• _WRITTEN TASK_:
Reproduce the listing from the line containing "Image resolution: width=779" through the line containing "point(965,594)", swapping "Task" for "Instruction" and keeping everything else unchanged.

• _DATA_:
━━━━━━━━
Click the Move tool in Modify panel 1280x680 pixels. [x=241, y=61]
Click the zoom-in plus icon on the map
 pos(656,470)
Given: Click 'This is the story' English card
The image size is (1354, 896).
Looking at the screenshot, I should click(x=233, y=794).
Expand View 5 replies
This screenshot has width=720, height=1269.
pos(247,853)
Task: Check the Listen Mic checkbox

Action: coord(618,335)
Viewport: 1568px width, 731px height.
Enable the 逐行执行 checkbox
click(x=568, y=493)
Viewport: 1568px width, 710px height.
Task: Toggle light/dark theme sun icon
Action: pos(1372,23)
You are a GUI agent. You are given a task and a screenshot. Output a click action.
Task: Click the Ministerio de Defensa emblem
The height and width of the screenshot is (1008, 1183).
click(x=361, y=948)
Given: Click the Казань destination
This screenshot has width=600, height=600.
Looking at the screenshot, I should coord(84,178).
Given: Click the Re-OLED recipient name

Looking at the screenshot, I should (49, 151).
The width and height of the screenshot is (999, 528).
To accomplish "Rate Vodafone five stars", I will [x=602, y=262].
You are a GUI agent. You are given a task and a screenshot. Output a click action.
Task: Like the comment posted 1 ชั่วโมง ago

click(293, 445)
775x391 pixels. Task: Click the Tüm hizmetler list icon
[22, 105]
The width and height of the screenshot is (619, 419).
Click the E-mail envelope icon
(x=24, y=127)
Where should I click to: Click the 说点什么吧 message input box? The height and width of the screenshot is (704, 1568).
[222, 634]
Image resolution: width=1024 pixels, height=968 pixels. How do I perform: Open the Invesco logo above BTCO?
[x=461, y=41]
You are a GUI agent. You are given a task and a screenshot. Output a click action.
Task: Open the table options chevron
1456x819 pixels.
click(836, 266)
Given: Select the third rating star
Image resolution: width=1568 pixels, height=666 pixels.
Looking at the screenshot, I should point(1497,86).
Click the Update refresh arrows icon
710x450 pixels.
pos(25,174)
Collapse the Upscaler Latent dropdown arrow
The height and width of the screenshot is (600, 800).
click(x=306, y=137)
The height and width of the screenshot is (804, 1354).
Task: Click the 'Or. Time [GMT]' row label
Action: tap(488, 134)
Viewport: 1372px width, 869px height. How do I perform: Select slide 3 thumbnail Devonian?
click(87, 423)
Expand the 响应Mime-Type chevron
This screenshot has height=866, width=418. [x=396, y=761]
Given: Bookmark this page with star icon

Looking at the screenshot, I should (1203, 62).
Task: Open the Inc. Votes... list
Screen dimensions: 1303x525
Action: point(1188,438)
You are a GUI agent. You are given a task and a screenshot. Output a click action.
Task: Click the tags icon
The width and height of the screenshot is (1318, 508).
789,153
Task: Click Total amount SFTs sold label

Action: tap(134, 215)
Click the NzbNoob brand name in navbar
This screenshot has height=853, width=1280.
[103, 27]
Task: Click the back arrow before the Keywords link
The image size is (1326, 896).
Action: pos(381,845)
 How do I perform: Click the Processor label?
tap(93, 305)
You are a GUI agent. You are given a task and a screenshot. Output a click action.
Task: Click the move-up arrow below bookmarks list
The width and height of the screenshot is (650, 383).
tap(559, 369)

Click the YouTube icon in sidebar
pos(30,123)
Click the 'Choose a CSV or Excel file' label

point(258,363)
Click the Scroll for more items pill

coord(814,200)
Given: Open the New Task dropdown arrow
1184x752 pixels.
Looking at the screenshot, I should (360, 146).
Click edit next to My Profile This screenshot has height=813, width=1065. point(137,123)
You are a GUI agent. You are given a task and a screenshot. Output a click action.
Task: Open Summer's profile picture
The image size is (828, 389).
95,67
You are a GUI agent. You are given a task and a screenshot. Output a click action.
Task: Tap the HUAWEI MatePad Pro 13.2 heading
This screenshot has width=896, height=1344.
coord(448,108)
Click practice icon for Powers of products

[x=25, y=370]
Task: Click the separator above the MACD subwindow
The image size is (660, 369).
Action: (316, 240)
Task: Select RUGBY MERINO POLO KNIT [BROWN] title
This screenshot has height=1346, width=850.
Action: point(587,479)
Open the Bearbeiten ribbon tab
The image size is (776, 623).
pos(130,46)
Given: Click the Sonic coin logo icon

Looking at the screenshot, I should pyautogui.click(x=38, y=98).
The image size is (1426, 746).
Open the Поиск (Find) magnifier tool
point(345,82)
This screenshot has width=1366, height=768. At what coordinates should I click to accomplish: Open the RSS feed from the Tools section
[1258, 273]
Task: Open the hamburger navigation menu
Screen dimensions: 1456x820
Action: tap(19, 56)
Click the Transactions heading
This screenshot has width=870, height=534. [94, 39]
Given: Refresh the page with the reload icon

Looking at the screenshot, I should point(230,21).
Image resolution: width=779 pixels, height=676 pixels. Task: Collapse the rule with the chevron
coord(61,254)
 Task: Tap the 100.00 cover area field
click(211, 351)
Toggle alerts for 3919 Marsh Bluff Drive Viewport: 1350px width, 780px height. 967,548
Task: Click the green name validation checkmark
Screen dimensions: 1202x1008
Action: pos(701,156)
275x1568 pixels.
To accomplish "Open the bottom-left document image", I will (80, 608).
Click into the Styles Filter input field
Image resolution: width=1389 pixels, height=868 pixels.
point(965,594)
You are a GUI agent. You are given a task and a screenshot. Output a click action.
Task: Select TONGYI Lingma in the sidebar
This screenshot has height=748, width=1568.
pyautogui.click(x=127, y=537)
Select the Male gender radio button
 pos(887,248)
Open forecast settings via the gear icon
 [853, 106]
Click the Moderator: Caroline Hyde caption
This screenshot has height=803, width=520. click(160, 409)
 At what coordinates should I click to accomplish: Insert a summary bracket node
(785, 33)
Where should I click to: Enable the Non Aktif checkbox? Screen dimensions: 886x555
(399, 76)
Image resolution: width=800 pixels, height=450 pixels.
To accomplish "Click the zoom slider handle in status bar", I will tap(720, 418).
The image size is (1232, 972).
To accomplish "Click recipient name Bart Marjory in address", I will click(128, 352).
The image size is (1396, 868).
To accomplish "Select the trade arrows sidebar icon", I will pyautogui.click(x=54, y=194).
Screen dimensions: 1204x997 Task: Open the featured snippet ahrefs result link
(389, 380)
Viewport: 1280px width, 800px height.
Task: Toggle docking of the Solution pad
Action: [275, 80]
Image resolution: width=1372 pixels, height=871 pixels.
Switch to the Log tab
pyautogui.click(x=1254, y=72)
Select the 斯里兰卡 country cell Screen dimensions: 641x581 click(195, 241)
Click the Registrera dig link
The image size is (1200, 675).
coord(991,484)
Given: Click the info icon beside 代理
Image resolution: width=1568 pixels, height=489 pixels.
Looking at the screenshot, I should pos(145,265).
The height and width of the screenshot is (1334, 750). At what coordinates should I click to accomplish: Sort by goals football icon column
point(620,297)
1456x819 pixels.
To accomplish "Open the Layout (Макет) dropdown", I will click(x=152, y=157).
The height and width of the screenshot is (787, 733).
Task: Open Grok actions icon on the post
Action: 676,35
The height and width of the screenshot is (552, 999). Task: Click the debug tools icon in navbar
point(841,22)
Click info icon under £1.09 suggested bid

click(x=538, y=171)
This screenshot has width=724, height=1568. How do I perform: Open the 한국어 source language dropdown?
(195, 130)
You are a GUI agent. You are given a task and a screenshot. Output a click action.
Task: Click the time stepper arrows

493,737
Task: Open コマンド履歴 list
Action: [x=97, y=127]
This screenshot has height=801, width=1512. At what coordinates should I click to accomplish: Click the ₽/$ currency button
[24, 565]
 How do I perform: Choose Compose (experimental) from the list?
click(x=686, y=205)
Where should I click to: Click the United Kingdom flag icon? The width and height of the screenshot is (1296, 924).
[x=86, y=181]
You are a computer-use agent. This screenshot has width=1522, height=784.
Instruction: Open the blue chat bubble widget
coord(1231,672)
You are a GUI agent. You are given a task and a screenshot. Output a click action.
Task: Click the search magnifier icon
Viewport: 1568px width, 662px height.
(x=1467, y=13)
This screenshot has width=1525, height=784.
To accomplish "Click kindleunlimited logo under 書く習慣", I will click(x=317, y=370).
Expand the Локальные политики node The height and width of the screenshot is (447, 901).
━━━━━━━━
• _FINAL ANSWER_:
Image resolution: width=779 pixels, height=676 pixels. Instruction: Collapse the rule with the chevron
coord(61,254)
 Instruction: Tap the 100.00 cover area field
click(211, 351)
Toggle alerts for 3919 Marsh Bluff Drive Viewport: 1350px width, 780px height. 967,548
Instruction: Click the green name validation checkmark
Screen dimensions: 1202x1008
Action: pos(701,156)
275x1568 pixels.
To accomplish "Open the bottom-left document image", I will (80, 608).
Click into the Styles Filter input field
Image resolution: width=1389 pixels, height=868 pixels.
point(965,594)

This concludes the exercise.